── Source data ──
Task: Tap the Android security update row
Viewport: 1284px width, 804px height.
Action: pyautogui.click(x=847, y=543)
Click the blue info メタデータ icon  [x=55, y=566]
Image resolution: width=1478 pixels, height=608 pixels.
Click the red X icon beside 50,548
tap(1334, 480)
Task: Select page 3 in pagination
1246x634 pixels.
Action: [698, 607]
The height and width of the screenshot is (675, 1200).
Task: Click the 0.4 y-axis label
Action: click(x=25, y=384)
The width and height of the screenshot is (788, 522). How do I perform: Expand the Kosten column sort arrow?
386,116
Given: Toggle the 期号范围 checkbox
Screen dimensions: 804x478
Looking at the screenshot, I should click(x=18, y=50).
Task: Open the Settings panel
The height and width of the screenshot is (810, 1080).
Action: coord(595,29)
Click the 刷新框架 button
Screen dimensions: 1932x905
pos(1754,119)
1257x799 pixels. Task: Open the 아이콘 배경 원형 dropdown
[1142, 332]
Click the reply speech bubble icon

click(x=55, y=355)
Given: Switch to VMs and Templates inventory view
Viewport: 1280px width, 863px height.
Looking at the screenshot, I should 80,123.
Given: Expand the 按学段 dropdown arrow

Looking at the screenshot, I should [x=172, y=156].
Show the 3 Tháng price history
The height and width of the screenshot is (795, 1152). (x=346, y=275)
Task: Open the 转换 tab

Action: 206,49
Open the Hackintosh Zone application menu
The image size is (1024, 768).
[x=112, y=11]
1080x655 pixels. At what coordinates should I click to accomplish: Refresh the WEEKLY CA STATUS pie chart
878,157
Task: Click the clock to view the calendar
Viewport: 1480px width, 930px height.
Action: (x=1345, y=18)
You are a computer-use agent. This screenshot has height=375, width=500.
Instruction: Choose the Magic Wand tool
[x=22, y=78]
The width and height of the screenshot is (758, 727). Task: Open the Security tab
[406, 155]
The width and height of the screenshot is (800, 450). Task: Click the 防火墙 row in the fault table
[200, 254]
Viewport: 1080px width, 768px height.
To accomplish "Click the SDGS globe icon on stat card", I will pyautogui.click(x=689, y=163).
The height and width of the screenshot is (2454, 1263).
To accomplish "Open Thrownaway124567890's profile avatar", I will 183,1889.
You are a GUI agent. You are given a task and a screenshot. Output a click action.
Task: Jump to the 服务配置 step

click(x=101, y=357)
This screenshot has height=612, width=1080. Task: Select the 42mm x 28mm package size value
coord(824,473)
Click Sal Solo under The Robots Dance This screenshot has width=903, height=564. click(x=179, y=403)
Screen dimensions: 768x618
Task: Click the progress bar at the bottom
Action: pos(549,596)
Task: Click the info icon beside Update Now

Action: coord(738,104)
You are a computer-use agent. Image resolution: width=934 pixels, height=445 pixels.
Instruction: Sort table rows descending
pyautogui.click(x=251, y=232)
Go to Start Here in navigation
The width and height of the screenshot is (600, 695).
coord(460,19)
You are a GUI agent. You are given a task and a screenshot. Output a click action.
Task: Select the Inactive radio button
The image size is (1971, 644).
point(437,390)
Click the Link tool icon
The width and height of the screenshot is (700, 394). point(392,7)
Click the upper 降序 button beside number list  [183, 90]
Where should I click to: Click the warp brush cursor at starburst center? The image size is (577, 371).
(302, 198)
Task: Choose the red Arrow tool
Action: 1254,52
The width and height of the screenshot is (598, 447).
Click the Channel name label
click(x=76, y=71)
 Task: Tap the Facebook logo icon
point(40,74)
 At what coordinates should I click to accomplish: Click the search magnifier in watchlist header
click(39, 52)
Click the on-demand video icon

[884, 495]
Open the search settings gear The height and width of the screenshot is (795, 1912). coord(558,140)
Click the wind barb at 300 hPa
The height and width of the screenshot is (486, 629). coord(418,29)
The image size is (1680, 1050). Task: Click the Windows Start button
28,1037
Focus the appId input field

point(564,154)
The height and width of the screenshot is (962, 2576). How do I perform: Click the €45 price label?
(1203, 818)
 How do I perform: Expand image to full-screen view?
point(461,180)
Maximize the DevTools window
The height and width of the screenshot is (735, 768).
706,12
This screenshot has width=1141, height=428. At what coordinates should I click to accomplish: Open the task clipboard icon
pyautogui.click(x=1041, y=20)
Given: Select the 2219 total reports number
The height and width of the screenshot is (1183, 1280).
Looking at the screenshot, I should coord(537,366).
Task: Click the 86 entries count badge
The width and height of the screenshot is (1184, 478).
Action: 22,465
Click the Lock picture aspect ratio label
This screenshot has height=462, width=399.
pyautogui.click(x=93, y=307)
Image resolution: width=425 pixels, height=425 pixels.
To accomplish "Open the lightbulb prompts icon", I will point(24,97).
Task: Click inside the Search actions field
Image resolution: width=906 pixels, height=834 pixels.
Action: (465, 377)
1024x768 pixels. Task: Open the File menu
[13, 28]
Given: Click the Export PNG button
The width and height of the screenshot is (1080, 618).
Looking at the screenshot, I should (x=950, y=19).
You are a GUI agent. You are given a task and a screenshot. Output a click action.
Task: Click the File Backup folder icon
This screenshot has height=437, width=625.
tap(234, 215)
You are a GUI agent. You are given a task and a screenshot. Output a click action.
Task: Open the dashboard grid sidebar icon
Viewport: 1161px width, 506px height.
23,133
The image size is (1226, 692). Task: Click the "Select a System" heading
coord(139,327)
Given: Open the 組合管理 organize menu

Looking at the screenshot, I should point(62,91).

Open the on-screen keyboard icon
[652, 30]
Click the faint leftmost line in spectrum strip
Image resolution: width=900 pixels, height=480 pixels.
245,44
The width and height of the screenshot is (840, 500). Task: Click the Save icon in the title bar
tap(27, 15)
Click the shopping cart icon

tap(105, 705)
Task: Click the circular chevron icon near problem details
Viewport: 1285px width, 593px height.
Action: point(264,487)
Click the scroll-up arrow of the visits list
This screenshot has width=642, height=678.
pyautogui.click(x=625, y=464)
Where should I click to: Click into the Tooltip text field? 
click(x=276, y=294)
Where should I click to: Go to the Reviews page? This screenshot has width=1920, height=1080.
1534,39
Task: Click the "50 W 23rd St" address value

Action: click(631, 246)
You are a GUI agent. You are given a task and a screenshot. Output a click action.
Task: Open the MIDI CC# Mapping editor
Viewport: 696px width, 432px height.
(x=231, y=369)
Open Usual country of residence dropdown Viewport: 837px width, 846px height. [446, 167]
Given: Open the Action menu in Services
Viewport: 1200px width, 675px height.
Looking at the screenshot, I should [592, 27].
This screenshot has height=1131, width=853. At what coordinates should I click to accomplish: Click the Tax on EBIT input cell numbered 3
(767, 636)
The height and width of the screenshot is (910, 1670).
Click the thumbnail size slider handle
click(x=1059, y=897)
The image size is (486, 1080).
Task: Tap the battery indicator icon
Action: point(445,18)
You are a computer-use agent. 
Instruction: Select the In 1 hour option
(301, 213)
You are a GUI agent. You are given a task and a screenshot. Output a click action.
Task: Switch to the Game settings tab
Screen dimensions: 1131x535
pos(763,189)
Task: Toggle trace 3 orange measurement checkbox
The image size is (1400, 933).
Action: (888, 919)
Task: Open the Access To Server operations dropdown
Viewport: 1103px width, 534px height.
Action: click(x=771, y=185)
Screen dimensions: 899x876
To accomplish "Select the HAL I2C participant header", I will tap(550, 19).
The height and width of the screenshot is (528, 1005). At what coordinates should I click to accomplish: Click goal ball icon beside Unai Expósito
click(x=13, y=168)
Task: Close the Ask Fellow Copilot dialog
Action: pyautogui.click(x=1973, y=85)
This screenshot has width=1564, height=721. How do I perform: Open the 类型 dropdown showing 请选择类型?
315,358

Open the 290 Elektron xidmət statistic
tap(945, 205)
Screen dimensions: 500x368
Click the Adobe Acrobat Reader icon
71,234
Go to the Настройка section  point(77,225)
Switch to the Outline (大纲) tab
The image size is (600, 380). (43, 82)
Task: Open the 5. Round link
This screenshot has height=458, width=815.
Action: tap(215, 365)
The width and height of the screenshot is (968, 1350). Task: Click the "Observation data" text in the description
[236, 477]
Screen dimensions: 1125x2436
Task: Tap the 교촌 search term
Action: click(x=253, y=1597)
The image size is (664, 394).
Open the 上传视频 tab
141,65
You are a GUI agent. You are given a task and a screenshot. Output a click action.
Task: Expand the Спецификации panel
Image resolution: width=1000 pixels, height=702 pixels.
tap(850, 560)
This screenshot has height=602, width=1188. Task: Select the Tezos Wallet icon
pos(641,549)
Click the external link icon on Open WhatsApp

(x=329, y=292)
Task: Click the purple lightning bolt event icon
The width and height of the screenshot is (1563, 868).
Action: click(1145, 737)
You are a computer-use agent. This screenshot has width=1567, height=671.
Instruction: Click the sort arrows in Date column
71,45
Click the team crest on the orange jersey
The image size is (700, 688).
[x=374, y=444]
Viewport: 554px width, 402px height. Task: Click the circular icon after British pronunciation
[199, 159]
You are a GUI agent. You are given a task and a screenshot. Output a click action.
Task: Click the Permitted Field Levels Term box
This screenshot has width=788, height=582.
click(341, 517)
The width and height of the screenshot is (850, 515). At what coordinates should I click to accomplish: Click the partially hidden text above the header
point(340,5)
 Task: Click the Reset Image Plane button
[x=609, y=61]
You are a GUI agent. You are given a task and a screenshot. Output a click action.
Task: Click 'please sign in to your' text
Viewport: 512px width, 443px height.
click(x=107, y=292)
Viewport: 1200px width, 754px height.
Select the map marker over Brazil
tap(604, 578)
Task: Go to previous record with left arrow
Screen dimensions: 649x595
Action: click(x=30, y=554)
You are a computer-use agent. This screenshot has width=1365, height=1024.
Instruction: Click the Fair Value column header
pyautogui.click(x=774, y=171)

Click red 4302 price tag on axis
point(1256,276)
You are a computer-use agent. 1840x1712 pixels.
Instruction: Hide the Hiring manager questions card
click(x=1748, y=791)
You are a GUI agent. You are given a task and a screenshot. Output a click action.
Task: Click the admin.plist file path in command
───
Only the lines from the first line of the material above through the line that contains "Given: Toggle the 期号范围 checkbox" should be quoted, each one exactly.

#### Answer to this problem:
Task: Tap the Android security update row
Viewport: 1284px width, 804px height.
Action: pyautogui.click(x=847, y=543)
Click the blue info メタデータ icon  [x=55, y=566]
Image resolution: width=1478 pixels, height=608 pixels.
Click the red X icon beside 50,548
tap(1334, 480)
Task: Select page 3 in pagination
1246x634 pixels.
Action: [698, 607]
The height and width of the screenshot is (675, 1200).
Task: Click the 0.4 y-axis label
Action: click(x=25, y=384)
The width and height of the screenshot is (788, 522). How do I perform: Expand the Kosten column sort arrow?
386,116
Given: Toggle the 期号范围 checkbox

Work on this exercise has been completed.